(Beginning of Dataset records)

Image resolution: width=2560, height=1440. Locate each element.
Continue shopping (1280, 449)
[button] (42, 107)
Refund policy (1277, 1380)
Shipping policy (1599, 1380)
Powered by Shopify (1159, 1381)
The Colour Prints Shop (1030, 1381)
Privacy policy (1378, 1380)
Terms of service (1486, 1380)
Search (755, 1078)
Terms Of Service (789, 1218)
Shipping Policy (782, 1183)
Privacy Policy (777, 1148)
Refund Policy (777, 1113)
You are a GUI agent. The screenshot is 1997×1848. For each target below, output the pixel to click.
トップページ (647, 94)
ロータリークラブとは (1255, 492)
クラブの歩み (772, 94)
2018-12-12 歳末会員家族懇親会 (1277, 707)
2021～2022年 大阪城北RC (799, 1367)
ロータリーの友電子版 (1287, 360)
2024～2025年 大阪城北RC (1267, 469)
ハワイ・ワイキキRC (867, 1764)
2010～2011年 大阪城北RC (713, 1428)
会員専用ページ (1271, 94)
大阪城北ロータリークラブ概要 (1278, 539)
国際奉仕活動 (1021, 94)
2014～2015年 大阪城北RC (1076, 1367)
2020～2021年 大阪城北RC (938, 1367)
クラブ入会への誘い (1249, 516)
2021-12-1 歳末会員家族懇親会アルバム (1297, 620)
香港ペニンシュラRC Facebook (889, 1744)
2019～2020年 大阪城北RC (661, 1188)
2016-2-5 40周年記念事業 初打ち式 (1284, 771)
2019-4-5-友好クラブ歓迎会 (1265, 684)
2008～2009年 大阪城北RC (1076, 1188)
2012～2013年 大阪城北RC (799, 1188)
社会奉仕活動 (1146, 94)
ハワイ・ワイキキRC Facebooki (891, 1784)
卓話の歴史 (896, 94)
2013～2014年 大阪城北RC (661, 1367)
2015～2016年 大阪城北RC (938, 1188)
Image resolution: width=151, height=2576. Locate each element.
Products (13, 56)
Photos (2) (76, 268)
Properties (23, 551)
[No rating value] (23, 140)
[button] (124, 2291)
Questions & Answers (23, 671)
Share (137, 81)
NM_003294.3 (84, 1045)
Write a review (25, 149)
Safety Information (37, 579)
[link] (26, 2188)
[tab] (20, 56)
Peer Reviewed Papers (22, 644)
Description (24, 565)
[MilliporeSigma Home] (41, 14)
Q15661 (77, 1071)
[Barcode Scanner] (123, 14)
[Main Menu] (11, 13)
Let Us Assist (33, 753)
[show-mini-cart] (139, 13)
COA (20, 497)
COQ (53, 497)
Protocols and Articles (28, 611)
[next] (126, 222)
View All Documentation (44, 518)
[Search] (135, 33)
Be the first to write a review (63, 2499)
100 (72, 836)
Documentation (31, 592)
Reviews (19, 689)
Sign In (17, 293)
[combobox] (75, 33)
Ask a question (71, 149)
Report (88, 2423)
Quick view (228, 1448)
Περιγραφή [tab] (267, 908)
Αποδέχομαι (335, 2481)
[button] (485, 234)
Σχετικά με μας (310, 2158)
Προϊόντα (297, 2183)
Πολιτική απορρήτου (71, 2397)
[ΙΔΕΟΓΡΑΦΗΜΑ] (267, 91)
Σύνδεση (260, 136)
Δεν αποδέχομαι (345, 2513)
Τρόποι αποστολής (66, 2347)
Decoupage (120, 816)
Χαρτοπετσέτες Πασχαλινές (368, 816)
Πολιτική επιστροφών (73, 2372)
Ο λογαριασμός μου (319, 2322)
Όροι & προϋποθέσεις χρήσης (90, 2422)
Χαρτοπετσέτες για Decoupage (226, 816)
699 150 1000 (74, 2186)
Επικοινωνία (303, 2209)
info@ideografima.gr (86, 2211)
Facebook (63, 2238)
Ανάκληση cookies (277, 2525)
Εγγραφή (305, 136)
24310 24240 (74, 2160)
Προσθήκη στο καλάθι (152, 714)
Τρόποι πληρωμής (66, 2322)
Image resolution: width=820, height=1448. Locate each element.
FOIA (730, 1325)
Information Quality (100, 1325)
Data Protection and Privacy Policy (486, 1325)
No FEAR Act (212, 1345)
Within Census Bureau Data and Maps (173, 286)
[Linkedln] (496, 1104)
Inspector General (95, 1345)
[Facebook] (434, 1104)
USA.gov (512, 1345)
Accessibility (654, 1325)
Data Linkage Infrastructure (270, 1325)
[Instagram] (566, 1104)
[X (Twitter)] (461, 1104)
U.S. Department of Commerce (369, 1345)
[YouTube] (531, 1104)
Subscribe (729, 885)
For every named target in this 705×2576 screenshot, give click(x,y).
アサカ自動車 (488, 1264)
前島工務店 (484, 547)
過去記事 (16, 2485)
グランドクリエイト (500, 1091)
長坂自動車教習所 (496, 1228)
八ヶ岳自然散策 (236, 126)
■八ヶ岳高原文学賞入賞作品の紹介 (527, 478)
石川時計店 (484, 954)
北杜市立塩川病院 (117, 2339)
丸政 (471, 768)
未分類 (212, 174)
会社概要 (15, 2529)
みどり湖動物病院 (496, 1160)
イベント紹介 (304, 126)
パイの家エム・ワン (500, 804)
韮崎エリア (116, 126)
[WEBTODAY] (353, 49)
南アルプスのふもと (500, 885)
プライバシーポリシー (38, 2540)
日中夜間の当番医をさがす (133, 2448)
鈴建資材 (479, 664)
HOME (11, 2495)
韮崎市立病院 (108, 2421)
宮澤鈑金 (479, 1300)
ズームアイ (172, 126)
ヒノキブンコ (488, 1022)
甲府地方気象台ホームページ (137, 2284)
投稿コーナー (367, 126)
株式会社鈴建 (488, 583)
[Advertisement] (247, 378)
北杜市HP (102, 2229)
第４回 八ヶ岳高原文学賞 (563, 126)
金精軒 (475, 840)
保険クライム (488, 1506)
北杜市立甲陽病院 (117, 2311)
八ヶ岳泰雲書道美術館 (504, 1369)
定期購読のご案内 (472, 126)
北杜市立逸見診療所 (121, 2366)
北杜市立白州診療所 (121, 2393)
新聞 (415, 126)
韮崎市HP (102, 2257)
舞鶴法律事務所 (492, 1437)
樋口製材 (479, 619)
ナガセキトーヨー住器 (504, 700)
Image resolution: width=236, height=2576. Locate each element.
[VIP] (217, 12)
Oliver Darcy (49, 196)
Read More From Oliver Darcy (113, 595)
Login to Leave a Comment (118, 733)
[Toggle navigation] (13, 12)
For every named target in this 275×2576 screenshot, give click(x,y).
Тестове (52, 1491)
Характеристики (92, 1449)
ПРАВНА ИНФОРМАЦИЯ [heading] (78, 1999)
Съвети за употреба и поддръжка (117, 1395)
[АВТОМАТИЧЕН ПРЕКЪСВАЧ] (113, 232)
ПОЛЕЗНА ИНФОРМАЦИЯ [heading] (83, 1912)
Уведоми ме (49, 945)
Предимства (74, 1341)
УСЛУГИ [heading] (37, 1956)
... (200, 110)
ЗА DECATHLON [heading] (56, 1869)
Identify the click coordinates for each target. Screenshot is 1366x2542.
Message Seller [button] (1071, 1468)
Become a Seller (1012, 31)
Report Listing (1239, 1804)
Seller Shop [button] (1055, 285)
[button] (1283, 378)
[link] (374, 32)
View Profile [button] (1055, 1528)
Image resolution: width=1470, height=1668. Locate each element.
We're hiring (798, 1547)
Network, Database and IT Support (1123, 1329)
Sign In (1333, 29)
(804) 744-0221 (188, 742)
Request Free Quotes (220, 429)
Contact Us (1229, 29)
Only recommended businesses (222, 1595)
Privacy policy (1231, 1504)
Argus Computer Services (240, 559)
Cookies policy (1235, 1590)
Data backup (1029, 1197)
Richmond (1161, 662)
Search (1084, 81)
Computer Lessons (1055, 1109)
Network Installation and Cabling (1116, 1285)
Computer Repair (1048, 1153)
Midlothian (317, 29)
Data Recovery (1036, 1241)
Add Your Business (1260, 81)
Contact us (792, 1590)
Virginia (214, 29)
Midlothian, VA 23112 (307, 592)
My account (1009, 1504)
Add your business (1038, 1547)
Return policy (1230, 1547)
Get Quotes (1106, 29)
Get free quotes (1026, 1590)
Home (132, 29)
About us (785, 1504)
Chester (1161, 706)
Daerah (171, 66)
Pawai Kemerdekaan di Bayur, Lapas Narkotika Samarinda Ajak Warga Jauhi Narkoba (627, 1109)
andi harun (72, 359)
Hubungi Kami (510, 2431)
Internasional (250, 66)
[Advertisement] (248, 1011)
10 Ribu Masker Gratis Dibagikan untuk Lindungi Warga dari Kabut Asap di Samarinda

(End of Dataset records)

Exercise requirements
Please repeat each line from the one with "Computer Repair (1048, 1153)" through the last line of the data above, and add nothing.

Output of the task
Computer Repair (1048, 1153)
Midlothian (317, 29)
Data Recovery (1036, 1241)
Add Your Business (1260, 81)
Contact us (792, 1590)
Virginia (214, 29)
Midlothian, VA 23112 (307, 592)
My account (1009, 1504)
Add your business (1038, 1547)
Return policy (1230, 1547)
Get Quotes (1106, 29)
Get free quotes (1026, 1590)
Home (132, 29)
About us (785, 1504)
Chester (1161, 706)
Daerah (171, 66)
Pawai Kemerdekaan di Bayur, Lapas Narkotika Samarinda Ajak Warga Jauhi Narkoba (627, 1109)
andi harun (72, 359)
Hubungi Kami (510, 2431)
Internasional (250, 66)
[Advertisement] (248, 1011)
10 Ribu Masker Gratis Dibagikan untuk Lindungi Warga dari Kabut Asap di Samarinda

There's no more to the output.